| Given exercise 1 |
In the note on APRN's rights offering, how much will Joseph Sanberg invest at the rights offering terms?

| Document excerpt |
━━━━━━━━

Rights Offering:  APRN announced a $45mm rights offering on 09/21/21.  The ex-date for the rights was 10/7/21.  The rights offering allows you to buy 1) 1 Class A share 2) 1 7 year warrant to purchase 0.8 of 1 Class A share 3) 1 7 year warrant to purchase 0.4 of 1 Class A share 4) 1 7 year warrant to purchase 0.2 of 1 Class A share.  The warrants are non-transferable which makes them highly undesirable to institutional investors – which discourages participation.  At the same time, Joseph Sanberg (friend of CEO) will invest $30mm at the rights offering terms and will back-stop the $45mm rights offering.  Matthew Salzberg (founder and former CEO, former Chair) will invest $3mm at the rights offering terms and step down from the Board.  In addition, Linda Kozlowski (CEO) and Elizabeth Huebner (Board) have both indicated that they will fully participate in the rights offering.  I estimate this is translates into at least $1.0mm and $320k investments for these two.  It is worth mentioning that this rights offering is back-stopped.  The financing is happening and as a minority you will be accreted.  I suspect that the investing public isn't too famiiar with this concept and is skeptical that it will go through.

Board/Share Class Collapse:  In conjunction with this transaction, Matthew Salzberg will step down from the board.  It is reported that Linda Kozlowski (CEO) had been unable to execute on her vision as Salzberg had constantly tinkered or limited her plans.  Salzberg and his father controlled the voting class and may have been an obstacle to a sale.  It is worth noting that Salzberg’s father is the former CEO of Deloitte & Touche.  Further, the collapse of the share class would likely facilitate the application of the NOL’s should APRN start to generate EBT, be acquired or buy something that generated EBT.  These steps align all shareholders, remove a potential impediment to execution by the management and free the company up for a potential sale.

━━━━━━━━

| Extracted entries |
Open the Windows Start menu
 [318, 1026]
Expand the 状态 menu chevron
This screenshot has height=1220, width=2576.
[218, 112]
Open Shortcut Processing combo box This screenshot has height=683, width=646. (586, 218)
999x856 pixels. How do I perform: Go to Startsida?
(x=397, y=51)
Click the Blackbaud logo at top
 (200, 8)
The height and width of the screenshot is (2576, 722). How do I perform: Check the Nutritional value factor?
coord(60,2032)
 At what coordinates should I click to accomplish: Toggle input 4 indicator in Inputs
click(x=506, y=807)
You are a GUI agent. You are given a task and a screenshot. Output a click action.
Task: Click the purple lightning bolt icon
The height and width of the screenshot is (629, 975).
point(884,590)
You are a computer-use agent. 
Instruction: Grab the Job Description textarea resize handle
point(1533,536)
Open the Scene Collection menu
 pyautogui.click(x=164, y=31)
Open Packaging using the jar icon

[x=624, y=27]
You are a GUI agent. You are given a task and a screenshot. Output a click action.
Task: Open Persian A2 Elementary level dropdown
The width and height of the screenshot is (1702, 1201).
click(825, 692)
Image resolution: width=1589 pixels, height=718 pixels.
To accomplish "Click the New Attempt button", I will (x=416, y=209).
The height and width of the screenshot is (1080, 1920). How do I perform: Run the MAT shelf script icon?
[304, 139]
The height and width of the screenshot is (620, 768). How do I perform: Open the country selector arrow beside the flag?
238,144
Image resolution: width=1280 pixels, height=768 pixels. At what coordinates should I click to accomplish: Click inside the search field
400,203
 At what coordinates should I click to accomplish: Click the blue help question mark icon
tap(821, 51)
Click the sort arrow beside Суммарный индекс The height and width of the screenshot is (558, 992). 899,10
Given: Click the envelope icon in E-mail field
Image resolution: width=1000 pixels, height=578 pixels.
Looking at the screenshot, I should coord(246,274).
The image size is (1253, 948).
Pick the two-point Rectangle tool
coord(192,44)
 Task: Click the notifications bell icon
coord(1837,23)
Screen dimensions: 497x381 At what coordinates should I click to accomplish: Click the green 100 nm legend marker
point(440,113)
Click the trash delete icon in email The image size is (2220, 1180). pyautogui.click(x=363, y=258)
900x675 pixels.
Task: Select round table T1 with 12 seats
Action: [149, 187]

━━━━━━━━

| Given exercise 2 |
Rewrite the rows starting at the one containing "Open the Scene Collection menu" and ending at the one containing "[x=624, y=27]", with "menu" changed to "dropdown". Give only those rows.

| Complete response 1 |
$30mm

| Complete response 2 |
Open the Scene Collection dropdown
 pyautogui.click(x=164, y=31)
Open Packaging using the jar icon

[x=624, y=27]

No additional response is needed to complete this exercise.